___ EXCERPTED DATA ___

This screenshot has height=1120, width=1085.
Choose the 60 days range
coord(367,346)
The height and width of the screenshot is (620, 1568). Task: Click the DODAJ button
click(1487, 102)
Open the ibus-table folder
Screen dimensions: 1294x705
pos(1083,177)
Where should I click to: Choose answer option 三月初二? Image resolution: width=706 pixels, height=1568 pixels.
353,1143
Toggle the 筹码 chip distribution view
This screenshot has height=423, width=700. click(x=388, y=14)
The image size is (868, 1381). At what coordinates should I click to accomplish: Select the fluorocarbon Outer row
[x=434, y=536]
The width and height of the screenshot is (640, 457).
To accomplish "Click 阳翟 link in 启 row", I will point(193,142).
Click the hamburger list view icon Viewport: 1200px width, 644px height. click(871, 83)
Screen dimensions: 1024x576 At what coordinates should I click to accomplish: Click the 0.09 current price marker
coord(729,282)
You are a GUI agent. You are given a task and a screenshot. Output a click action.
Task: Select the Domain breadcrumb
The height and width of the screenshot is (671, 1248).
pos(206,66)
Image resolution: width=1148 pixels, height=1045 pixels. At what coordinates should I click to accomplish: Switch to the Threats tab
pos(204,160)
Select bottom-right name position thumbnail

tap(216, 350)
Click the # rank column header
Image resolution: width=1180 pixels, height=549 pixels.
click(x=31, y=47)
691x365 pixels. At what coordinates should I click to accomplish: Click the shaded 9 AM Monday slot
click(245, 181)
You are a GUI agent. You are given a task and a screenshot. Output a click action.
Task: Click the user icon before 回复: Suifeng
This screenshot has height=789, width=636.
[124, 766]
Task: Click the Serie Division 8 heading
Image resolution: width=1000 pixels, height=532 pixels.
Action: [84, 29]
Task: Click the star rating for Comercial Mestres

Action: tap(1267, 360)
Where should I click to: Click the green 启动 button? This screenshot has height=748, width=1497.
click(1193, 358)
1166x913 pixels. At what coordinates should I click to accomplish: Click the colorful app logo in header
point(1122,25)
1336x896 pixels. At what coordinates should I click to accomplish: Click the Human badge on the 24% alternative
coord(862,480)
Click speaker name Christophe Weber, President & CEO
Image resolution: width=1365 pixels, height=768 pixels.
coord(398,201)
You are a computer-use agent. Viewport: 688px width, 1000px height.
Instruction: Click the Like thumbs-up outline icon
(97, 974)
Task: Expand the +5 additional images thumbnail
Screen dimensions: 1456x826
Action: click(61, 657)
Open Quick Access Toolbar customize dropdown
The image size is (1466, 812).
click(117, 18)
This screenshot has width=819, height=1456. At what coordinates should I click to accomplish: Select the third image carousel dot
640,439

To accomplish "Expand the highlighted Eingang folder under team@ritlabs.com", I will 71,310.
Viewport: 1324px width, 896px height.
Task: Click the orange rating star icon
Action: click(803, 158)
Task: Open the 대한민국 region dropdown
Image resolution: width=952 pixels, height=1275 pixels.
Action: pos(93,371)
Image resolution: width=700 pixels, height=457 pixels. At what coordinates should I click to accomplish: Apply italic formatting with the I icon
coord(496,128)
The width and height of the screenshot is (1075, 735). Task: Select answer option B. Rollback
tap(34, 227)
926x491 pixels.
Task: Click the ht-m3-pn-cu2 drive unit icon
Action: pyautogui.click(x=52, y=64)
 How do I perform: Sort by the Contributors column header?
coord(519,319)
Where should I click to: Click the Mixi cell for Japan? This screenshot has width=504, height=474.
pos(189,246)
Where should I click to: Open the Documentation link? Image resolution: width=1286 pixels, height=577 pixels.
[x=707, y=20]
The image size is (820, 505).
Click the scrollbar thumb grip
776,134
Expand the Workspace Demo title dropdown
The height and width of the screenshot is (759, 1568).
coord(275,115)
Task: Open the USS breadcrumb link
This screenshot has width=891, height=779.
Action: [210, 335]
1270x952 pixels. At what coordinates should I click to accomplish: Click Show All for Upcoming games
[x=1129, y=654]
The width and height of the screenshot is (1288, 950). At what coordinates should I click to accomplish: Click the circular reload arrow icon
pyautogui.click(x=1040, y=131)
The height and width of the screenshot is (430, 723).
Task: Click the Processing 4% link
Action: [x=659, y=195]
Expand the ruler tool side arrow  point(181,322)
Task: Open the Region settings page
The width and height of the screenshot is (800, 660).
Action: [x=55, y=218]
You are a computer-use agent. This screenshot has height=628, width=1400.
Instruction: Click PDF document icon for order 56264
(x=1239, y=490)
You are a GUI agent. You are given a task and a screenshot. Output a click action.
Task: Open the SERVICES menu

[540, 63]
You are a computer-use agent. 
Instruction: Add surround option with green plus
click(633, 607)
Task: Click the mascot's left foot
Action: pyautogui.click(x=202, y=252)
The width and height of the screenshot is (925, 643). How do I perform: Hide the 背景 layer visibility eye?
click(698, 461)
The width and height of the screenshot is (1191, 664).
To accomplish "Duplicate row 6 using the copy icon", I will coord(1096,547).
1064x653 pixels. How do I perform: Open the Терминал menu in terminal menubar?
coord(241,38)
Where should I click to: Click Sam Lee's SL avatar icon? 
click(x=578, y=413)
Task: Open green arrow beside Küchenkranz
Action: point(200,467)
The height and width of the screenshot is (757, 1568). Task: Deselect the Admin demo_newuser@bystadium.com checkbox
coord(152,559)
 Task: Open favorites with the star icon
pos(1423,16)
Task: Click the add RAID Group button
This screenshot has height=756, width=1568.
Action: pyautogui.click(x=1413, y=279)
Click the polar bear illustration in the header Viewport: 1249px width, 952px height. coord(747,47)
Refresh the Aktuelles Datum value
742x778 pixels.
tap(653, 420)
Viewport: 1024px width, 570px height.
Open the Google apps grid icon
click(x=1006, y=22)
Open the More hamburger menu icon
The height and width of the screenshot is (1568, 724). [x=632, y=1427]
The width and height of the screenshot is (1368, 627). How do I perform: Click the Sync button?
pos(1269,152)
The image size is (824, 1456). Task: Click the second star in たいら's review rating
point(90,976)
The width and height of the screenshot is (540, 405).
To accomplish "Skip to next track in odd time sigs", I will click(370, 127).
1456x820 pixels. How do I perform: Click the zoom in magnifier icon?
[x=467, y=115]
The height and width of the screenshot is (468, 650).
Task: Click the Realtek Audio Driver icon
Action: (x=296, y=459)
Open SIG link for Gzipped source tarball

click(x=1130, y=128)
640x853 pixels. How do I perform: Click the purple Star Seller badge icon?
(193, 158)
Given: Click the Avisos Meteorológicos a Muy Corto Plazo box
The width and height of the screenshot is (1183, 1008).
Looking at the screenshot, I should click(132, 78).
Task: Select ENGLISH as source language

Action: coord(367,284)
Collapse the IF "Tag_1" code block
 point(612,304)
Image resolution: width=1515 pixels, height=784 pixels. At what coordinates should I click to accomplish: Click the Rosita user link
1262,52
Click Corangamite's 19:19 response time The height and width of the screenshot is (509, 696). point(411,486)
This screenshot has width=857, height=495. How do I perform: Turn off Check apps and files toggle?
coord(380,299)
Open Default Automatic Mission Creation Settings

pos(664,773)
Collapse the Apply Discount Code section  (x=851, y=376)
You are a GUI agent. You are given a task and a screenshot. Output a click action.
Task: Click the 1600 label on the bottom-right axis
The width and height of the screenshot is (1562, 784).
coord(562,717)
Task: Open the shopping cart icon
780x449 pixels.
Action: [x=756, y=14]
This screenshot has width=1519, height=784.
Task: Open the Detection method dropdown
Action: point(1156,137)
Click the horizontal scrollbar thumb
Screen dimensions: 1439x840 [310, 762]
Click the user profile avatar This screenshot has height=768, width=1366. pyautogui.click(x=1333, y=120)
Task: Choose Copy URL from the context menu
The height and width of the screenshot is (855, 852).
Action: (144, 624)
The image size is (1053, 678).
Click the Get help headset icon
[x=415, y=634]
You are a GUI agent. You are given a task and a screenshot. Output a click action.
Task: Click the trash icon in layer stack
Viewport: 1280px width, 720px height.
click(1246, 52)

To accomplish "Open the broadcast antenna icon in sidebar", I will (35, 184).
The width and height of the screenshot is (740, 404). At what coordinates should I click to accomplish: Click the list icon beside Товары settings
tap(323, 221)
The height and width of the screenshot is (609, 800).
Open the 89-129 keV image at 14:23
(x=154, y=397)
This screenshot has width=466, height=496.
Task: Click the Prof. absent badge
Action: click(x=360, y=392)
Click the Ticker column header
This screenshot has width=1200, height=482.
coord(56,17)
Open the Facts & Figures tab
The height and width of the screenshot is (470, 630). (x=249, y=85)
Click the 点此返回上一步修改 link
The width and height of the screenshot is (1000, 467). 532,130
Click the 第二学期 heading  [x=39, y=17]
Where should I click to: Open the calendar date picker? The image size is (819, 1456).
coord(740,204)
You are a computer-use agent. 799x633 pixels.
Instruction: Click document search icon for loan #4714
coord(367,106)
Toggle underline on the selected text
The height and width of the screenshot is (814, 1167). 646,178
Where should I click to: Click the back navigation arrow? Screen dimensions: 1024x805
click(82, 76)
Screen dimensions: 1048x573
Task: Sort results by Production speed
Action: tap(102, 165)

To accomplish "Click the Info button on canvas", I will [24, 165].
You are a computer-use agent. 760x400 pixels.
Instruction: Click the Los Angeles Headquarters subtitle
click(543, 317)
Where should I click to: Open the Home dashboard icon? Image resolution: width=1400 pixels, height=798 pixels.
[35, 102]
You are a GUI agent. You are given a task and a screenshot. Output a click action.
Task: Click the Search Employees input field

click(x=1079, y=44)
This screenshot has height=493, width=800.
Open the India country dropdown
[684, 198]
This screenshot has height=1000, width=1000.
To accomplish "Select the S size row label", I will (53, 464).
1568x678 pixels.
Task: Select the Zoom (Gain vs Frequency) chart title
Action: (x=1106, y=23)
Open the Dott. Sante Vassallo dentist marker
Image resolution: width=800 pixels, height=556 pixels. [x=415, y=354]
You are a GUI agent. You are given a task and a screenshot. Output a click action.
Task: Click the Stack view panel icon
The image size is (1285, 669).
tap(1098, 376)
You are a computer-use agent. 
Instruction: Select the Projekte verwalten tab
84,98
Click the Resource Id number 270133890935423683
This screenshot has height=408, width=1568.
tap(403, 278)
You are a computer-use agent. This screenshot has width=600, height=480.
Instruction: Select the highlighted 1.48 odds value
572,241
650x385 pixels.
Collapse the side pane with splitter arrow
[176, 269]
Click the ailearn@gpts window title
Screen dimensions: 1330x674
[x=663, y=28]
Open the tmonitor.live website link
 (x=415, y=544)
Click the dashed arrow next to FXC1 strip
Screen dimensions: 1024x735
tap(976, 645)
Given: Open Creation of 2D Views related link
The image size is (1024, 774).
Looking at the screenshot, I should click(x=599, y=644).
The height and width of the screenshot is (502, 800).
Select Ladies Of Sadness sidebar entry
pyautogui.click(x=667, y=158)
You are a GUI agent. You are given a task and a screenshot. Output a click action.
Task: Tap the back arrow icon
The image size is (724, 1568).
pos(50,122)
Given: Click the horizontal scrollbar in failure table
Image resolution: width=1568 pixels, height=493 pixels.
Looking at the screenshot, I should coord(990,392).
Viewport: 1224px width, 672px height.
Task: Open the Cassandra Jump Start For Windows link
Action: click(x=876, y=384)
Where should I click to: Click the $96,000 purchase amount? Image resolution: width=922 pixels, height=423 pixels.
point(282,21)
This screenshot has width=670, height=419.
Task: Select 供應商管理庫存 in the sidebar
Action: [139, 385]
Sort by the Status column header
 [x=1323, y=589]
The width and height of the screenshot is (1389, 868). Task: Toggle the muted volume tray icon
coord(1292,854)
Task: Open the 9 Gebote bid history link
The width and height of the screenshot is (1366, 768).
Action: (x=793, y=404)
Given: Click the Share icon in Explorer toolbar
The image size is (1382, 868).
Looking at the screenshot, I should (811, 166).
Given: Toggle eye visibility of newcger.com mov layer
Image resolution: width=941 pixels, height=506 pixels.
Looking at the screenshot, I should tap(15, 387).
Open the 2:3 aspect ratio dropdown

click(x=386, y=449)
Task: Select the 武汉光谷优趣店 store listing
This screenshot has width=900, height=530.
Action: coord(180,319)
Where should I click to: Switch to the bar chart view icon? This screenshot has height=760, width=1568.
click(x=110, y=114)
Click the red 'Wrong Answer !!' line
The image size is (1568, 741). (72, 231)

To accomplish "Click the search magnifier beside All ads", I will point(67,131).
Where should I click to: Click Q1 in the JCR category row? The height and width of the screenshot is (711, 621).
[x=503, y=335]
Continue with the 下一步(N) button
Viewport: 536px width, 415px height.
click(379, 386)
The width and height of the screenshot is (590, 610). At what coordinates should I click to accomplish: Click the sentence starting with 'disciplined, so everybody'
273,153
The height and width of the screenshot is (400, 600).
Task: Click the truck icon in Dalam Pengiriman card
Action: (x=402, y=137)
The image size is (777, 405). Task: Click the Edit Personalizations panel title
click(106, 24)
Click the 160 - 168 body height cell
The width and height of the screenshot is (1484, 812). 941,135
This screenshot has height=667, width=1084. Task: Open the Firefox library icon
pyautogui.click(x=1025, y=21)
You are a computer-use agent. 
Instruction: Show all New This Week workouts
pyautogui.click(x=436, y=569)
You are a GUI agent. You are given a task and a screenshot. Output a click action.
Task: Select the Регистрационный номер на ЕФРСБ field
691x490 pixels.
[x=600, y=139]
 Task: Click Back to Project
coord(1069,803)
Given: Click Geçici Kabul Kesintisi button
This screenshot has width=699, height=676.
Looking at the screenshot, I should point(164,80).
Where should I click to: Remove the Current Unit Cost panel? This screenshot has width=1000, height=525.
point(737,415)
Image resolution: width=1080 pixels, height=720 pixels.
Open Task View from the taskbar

___

PROBLEM DESCRIPTION
In the answer, return exactly the lines from the line containing "The image size is (777, 405)." to the end of the records above, and no others.

THE COMPLETED TASK
The image size is (777, 405). Task: Click the Edit Personalizations panel title
click(106, 24)
Click the 160 - 168 body height cell
The width and height of the screenshot is (1484, 812). 941,135
This screenshot has height=667, width=1084. Task: Open the Firefox library icon
pyautogui.click(x=1025, y=21)
You are a computer-use agent. 
Instruction: Show all New This Week workouts
pyautogui.click(x=436, y=569)
You are a GUI agent. You are given a task and a screenshot. Output a click action.
Task: Select the Регистрационный номер на ЕФРСБ field
691x490 pixels.
[x=600, y=139]
 Task: Click Back to Project
coord(1069,803)
Given: Click Geçici Kabul Kesintisi button
This screenshot has width=699, height=676.
Looking at the screenshot, I should point(164,80).
Where should I click to: Remove the Current Unit Cost panel? This screenshot has width=1000, height=525.
point(737,415)
Image resolution: width=1080 pixels, height=720 pixels.
Open Task View from the taskbar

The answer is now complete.